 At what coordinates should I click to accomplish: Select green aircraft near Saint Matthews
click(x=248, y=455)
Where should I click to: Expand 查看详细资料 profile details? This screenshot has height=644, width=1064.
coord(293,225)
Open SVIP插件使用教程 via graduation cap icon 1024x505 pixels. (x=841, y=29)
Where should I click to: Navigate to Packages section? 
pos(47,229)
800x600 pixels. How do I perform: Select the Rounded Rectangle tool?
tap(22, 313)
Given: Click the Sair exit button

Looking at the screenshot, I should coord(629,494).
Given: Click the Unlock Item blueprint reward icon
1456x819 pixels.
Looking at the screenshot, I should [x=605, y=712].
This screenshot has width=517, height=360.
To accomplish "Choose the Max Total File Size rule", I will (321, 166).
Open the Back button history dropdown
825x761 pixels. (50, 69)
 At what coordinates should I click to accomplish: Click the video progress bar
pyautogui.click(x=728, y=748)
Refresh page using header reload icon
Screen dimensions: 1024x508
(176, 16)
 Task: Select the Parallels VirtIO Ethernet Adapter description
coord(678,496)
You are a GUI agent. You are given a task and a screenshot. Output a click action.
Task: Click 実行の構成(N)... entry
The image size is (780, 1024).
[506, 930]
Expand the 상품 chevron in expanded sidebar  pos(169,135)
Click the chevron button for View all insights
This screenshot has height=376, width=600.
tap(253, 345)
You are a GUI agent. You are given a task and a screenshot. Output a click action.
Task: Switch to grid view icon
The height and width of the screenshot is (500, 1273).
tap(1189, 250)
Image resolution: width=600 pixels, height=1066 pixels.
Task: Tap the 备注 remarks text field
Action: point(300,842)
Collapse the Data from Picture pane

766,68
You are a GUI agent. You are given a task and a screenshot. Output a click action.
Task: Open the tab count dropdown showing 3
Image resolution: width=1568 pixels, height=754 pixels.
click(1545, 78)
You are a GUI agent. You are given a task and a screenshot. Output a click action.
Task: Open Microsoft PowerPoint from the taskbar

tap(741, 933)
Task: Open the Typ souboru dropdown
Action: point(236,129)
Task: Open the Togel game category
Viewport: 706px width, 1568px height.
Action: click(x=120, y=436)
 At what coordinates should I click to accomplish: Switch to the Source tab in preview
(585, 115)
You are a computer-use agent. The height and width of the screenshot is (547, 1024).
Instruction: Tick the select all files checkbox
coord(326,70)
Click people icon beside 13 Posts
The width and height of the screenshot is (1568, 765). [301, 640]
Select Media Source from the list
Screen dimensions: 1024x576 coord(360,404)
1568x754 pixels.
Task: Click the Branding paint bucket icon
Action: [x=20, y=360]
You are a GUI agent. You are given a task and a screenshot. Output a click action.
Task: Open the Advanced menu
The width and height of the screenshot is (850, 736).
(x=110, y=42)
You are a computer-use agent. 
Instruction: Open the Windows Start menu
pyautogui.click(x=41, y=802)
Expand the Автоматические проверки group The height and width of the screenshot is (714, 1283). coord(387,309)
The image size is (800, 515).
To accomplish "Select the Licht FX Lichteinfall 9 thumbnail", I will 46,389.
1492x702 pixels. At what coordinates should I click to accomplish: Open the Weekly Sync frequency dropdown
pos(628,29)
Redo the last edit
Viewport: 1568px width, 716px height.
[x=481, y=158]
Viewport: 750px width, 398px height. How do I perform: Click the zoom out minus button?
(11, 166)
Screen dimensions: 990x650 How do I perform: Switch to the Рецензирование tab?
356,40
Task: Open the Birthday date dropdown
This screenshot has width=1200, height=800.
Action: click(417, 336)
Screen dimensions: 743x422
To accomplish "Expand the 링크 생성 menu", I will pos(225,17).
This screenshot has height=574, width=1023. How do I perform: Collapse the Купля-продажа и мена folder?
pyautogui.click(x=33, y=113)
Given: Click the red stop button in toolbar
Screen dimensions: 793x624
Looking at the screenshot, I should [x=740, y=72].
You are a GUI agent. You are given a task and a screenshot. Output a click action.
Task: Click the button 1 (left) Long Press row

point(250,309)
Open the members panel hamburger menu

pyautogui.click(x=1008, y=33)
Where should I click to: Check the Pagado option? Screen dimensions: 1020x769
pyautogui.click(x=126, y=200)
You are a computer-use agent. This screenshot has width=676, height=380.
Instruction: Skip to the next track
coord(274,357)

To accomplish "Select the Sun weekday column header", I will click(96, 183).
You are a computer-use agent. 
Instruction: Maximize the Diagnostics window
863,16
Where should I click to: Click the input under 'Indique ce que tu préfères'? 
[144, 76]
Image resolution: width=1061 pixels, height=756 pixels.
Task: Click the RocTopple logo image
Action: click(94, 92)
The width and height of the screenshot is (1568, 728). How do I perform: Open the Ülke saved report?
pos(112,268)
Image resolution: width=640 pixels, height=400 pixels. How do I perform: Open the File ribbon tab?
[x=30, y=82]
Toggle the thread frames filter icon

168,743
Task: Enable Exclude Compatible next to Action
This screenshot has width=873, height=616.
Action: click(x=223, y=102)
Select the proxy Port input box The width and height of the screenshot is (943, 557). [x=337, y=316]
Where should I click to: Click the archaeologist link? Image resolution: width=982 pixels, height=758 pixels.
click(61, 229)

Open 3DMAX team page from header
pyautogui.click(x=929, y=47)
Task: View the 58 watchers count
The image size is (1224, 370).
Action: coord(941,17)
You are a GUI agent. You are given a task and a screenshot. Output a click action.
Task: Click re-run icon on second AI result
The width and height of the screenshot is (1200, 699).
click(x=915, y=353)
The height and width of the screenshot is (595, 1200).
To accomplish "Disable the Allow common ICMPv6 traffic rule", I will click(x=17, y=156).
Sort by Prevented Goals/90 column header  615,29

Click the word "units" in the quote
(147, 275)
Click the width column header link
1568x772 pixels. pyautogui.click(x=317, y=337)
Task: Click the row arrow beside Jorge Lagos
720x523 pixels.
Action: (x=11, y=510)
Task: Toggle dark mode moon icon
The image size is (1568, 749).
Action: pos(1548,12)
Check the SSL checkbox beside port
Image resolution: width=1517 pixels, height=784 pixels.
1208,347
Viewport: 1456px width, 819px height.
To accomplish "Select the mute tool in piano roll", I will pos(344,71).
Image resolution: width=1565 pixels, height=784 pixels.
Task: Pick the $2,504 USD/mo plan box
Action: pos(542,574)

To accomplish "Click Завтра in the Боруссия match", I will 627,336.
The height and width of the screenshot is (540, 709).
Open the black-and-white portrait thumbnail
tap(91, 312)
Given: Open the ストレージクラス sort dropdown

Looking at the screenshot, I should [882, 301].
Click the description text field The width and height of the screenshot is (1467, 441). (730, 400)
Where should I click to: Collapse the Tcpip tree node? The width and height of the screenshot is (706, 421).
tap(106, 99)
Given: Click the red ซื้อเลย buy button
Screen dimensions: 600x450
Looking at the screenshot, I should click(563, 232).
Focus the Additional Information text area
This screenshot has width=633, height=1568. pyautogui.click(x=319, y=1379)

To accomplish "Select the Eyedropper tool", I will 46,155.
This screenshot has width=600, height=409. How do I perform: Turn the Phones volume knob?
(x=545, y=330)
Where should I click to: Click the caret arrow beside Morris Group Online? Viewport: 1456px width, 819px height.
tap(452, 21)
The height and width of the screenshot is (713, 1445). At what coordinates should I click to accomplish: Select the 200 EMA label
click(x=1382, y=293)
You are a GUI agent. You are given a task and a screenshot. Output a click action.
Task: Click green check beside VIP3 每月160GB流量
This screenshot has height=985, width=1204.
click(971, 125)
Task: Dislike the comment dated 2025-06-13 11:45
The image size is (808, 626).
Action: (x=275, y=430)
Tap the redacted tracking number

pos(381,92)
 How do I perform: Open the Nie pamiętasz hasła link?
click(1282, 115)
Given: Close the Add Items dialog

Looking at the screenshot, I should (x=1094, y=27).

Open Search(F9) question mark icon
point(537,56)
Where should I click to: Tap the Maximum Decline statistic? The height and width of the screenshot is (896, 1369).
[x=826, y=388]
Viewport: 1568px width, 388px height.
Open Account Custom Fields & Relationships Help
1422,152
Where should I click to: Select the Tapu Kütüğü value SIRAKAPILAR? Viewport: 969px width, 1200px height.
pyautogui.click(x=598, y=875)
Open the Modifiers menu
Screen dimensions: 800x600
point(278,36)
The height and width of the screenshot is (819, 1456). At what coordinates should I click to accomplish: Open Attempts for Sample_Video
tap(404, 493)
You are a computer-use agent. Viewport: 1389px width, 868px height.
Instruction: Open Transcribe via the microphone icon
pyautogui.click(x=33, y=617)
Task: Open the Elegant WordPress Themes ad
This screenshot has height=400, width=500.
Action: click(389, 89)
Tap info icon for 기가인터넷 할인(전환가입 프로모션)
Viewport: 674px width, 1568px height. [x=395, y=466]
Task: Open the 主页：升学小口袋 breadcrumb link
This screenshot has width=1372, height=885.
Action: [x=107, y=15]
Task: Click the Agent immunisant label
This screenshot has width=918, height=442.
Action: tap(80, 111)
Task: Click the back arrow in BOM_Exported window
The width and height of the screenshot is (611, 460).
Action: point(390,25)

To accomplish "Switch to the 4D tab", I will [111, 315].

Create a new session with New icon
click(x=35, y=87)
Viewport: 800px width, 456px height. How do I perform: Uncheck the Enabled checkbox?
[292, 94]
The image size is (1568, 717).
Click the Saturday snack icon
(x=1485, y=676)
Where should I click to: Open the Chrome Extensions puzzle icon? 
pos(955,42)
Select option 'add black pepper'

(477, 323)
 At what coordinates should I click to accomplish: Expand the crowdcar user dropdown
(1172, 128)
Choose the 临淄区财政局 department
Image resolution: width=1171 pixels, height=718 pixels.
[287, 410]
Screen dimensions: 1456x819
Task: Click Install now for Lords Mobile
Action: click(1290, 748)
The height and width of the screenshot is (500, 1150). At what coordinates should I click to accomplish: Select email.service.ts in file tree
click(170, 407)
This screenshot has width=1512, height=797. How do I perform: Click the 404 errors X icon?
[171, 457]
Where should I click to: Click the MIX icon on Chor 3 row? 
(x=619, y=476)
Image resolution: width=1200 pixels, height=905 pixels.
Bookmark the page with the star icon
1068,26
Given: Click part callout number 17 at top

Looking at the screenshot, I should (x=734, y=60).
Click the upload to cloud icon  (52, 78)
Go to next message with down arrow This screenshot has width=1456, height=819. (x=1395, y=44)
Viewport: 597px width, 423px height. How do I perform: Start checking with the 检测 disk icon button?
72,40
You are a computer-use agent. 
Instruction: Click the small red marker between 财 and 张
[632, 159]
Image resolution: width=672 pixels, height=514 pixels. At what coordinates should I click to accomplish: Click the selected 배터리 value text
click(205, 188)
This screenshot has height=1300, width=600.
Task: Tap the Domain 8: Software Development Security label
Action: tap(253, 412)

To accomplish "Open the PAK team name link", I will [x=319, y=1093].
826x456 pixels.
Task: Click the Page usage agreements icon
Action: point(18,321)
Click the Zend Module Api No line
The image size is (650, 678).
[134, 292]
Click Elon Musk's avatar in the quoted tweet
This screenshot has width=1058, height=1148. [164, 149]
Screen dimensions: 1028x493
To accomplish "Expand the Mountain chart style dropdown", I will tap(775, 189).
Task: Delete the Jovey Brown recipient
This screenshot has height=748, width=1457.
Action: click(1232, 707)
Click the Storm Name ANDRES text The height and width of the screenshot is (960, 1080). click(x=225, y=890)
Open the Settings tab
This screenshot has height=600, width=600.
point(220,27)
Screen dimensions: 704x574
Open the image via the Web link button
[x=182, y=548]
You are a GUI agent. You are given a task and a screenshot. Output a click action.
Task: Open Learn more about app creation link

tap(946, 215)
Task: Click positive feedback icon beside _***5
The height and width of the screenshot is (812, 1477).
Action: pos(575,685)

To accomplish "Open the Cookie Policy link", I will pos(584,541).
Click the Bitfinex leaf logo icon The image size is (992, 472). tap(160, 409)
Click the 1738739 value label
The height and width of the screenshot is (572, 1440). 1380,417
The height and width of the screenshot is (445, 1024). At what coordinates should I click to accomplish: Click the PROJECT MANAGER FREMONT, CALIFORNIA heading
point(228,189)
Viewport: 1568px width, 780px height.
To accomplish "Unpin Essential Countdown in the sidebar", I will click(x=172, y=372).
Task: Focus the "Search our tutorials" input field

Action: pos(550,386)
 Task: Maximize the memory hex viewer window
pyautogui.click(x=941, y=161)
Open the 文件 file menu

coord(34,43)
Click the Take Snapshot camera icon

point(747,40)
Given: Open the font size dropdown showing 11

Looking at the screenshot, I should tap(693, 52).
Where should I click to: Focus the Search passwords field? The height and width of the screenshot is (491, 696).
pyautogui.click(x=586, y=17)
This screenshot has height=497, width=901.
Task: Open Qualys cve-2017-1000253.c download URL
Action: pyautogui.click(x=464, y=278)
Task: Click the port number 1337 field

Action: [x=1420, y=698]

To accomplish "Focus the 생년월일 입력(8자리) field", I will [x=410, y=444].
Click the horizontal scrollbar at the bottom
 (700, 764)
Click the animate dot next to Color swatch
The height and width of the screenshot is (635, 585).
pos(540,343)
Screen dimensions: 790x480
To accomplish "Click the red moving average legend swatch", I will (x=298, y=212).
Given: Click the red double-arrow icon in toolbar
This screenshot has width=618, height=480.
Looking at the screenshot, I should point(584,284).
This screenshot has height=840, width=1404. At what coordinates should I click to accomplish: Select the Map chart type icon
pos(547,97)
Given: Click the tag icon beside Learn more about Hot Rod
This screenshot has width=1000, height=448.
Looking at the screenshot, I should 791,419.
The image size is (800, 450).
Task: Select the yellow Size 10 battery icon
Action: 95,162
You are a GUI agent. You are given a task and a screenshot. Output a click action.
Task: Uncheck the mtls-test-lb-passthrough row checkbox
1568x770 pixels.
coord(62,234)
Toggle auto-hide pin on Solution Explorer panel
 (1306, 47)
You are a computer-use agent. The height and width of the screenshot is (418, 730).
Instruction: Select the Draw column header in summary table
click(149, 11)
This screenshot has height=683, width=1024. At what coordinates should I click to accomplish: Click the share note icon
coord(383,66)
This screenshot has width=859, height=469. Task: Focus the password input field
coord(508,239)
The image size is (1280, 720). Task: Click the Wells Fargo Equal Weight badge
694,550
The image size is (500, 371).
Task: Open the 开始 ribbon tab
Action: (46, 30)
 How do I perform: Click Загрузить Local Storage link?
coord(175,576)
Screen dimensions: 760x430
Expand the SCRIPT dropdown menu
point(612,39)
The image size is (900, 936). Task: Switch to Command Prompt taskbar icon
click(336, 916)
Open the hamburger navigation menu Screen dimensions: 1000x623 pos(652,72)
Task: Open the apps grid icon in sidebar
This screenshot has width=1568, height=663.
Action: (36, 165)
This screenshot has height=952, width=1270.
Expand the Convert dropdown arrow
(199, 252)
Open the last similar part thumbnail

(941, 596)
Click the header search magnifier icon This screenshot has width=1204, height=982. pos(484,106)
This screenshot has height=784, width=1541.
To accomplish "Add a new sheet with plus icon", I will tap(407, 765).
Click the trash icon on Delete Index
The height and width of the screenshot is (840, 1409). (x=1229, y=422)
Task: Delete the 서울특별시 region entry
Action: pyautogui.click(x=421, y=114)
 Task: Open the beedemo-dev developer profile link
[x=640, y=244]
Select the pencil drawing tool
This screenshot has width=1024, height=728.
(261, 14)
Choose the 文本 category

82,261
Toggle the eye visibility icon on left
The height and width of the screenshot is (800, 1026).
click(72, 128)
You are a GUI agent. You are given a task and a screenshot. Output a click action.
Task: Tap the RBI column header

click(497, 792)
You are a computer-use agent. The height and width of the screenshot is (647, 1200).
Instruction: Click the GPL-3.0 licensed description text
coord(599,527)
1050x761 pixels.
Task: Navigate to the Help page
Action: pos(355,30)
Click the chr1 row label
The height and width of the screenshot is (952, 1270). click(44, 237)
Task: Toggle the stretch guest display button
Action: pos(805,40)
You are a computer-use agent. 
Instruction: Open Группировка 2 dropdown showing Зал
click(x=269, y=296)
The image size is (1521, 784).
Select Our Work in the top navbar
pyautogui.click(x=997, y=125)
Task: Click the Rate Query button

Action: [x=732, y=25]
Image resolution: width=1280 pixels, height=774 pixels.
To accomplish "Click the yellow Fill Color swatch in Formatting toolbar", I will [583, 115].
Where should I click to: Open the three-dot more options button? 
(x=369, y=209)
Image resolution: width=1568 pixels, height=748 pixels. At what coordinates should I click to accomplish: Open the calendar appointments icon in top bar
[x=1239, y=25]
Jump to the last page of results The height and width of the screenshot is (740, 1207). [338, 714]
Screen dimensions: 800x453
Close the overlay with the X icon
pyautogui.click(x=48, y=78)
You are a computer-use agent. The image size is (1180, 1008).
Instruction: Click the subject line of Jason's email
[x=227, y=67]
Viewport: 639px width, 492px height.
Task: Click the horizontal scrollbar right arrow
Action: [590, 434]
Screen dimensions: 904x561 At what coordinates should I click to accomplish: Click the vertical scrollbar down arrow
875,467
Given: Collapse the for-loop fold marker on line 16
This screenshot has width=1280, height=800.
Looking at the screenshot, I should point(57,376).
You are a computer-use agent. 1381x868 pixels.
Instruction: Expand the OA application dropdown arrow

**WORK REQUIRED:** Output the records again, unchanged, from their first line through the line that contains "will (321, 166).". Include both ends and nothing after that line.

**FINISHED EXERCISE:**
 At what coordinates should I click to accomplish: Select green aircraft near Saint Matthews
click(x=248, y=455)
Where should I click to: Expand 查看详细资料 profile details? This screenshot has height=644, width=1064.
coord(293,225)
Open SVIP插件使用教程 via graduation cap icon 1024x505 pixels. (x=841, y=29)
Where should I click to: Navigate to Packages section? 
pos(47,229)
800x600 pixels. How do I perform: Select the Rounded Rectangle tool?
tap(22, 313)
Given: Click the Sair exit button

Looking at the screenshot, I should coord(629,494).
Given: Click the Unlock Item blueprint reward icon
1456x819 pixels.
Looking at the screenshot, I should [x=605, y=712].
This screenshot has width=517, height=360.
To accomplish "Choose the Max Total File Size rule", I will (321, 166).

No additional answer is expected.